• WHAT IS EXPECTED
Reproduce verbatim the lines of the items from the line containing "Image resolution: width=1527" through the line containing "click(48, 105)", including both of those lines.

• DATASET ENTRIES
============================================================
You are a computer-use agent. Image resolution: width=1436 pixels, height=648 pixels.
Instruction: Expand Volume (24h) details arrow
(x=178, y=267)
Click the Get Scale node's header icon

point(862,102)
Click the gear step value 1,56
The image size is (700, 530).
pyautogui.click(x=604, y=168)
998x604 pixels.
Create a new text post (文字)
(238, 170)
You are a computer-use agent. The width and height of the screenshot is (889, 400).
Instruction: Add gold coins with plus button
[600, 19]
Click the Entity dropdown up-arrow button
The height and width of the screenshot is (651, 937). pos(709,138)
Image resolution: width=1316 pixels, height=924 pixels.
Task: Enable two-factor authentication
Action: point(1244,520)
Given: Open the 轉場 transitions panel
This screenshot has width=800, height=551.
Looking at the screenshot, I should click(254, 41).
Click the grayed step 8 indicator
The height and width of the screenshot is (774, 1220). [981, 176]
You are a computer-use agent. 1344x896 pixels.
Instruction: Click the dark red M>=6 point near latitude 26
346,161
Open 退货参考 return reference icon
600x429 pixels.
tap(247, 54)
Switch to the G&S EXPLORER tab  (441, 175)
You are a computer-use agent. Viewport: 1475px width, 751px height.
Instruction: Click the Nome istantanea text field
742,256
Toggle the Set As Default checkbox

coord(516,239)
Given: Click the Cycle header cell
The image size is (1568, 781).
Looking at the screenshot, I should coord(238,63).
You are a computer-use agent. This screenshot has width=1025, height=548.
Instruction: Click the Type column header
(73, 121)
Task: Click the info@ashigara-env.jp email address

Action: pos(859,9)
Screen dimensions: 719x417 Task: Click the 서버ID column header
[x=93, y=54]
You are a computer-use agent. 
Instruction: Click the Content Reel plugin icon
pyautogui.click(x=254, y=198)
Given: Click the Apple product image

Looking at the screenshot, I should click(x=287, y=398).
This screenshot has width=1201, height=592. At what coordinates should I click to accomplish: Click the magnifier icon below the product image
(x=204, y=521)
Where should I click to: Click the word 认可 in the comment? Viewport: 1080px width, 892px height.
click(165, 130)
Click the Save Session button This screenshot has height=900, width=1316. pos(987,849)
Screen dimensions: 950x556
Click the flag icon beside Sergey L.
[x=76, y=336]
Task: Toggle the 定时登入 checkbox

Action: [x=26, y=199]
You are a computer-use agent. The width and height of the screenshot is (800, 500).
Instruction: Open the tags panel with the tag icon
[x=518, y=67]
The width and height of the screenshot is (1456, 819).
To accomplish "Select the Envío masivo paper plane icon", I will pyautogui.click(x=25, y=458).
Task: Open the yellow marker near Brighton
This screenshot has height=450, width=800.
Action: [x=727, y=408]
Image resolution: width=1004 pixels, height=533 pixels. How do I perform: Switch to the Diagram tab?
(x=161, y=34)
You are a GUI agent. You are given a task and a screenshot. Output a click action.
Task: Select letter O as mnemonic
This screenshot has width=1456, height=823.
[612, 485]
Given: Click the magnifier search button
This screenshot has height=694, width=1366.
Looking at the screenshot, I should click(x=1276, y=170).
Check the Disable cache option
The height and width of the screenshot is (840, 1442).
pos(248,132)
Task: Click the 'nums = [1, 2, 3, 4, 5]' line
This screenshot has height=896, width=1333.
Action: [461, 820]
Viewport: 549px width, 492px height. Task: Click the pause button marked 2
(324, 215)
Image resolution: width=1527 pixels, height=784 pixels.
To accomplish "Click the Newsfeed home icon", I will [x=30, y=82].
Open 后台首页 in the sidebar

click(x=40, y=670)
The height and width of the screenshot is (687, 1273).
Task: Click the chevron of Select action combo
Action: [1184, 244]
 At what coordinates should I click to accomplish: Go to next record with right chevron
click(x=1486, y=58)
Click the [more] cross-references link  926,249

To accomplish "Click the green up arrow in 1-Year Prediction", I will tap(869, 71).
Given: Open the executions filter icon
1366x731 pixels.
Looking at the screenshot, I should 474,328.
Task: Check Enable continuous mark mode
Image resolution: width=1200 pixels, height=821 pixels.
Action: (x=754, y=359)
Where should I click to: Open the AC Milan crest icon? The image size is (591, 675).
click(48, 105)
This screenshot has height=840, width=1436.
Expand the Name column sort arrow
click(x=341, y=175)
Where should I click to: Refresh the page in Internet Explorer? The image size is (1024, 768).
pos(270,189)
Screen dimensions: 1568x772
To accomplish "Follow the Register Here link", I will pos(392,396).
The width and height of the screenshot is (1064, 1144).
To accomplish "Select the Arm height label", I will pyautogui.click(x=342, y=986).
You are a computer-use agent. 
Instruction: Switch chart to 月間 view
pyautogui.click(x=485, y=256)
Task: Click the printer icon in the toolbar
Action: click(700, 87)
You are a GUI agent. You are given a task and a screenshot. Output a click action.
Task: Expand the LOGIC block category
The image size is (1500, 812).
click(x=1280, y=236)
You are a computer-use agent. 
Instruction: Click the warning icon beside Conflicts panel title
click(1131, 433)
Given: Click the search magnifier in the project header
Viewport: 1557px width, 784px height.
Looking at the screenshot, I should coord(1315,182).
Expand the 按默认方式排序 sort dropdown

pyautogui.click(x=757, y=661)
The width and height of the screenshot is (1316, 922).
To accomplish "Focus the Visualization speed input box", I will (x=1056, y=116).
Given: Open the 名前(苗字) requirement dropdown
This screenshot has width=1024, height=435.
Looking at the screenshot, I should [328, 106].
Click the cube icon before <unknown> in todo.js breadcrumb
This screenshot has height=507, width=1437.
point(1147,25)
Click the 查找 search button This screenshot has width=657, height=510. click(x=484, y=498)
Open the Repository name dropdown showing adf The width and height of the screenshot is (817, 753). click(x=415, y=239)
============================================================
• PROBLEM SOLUTION
Image resolution: width=1527 pixels, height=784 pixels.
To accomplish "Click the Newsfeed home icon", I will [x=30, y=82].
Open 后台首页 in the sidebar

click(x=40, y=670)
The height and width of the screenshot is (687, 1273).
Task: Click the chevron of Select action combo
Action: [1184, 244]
 At what coordinates should I click to accomplish: Go to next record with right chevron
click(x=1486, y=58)
Click the [more] cross-references link  926,249

To accomplish "Click the green up arrow in 1-Year Prediction", I will tap(869, 71).
Given: Open the executions filter icon
1366x731 pixels.
Looking at the screenshot, I should 474,328.
Task: Check Enable continuous mark mode
Image resolution: width=1200 pixels, height=821 pixels.
Action: (x=754, y=359)
Where should I click to: Open the AC Milan crest icon? The image size is (591, 675).
click(48, 105)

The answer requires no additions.